Fee setzte sich einen Strohhut auf und ging in den Garten. Aus ihrem kleinen Gartenhäuschen holte sie einen Korb und eine Schere und begann in dem Winkel des Gartens, der am weitesten von der Terrasse entfernt war, die verwelkten Rosenköpfe abzuschneiden. Pinos Worte, aber mehr noch Paddys Antwort, hatten sie irgendwie durcheinander gebracht. Fee wusste selber nicht, was seine Antwort, dass es ihm egal war, welche Hautfarbe Liese und Lotte hatten, in ihr ausgelöst hatten. Jetzt, wo sie darüber nachdachte, wurde ihr klar, dass er es einfach so angenommen hatte, wie es war. Er hatte nicht einmal mit der Wimper gezuckt oder irgendwie reagiert, als er ihre Töchter kennengelernt hatte. Er hatte sie genau so akzeptiert, wie sie waren. Und er hatte in den ganzen Wochen keine einzige persönliche Frage gestellt. Er hatte nichts von sich erzählt und er hatte sie auch nichts gefragt. Fee versuchte sich auf ihre Rosen zu konzentrieren, aber sie war innerlich so aufgewühlt, dass es ihr schwer fiel.

Sie blickte zur Terrasse und selbst auf die Entfernung hin war zu erkennen, dass Paddy sich gerade nicht besonders wohl zu fühlen schien. Aber es stand ihr nicht zu, sich irgendwie einzumischen.

An diesem Abend wirkte Paddy ziemlich abwesend. Nachdem Fee die Kinder ins Bett gebracht hatte, setzte er sich zu ihr auf die Couch. „Fee, ich werde übermorgen fahren. Pino hat einige Termine für mich gemacht und ich werde anfangen die ausgefallenen Konzerte nachzuholen." Übermorgen? Fee sah ihn überrascht an. Sie bemühte sich um einen leichten Ton. „Du hast es ja eilig hier wegzukommen." „Nein, das habe ich gar nicht!" sagte er mit Nachdruck. Paddy sah Fee nur an und unter seinem Blick wurde ihr ganz komisch. Dann stand er abrupt auf. „Ich bin müde. Schlaf gut." Paddy ging nach oben und ließ Fee verwirrt zurück. Sie hatte das Gefühl, dass er etwas gesagt hatte und sie hatte es nicht mitbekommen.

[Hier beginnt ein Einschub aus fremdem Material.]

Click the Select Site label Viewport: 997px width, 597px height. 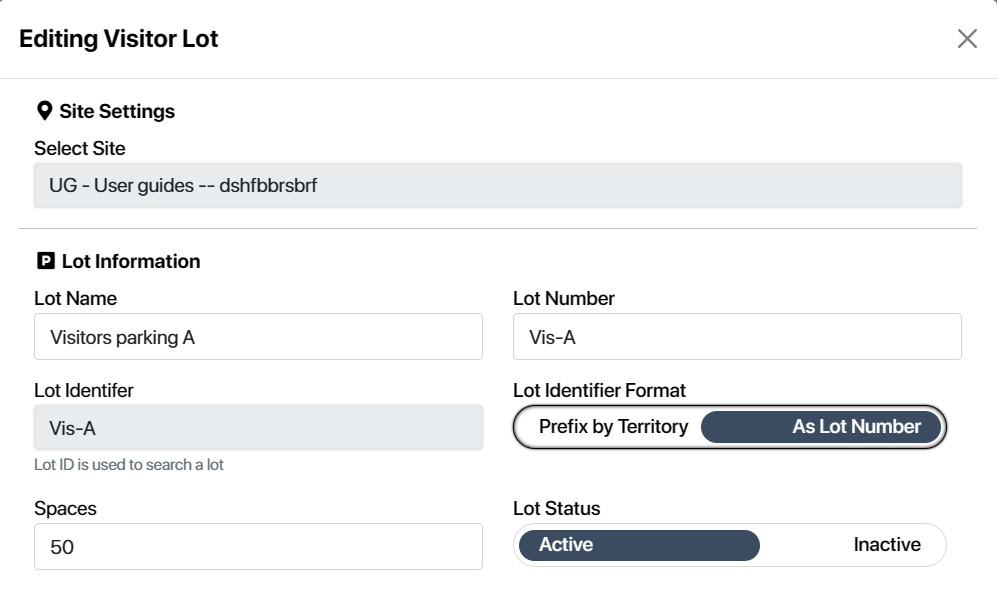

Am liebsten wäre sie nach oben gegangen und hätte ihn gefragt, - ja was, was sollte sie ihn fragen. Sie konnte ihn ja schlecht fragen, ob er an sie denken würde. Ob ihm seine Zeit hier gar nichts bedeutet hatte. Das war Unsinn. Paddy war nur so lange hier geblieben, weil er krank gewesen war. Es war für ihn angenehm gewesen, sich von Fee pflegen zu lassen. Aus welchem Grund auch immer er sich nicht von seiner Frau hatte pflegen lassen wollen, es war seine Privatsache. Fee seufzte. Nur weil er ihr nicht egal war, hieß es ja nicht, dass sie ihm etwas bedeutete. Warum sollte sie auch? Fee erschrak über sich selbst. In was steigerte sie sich denn gerade hier hinein? Paddy war ein Star, er hatte ein aufregendes Leben. Er war verheiratet. Natürlich hatte er sie vergessen, sobald sich die Haustür hinter ihm schloss. Höchste Zeit, dass auch sie selbst eine Distanz schuf.  Aber wie? Fee seufzte noch einmal tief. Ihr Kopf wollte ihr keine Ruhe lassen, egal wie sehr sie versuchte, sich selbst zur Vernunft zu rufen.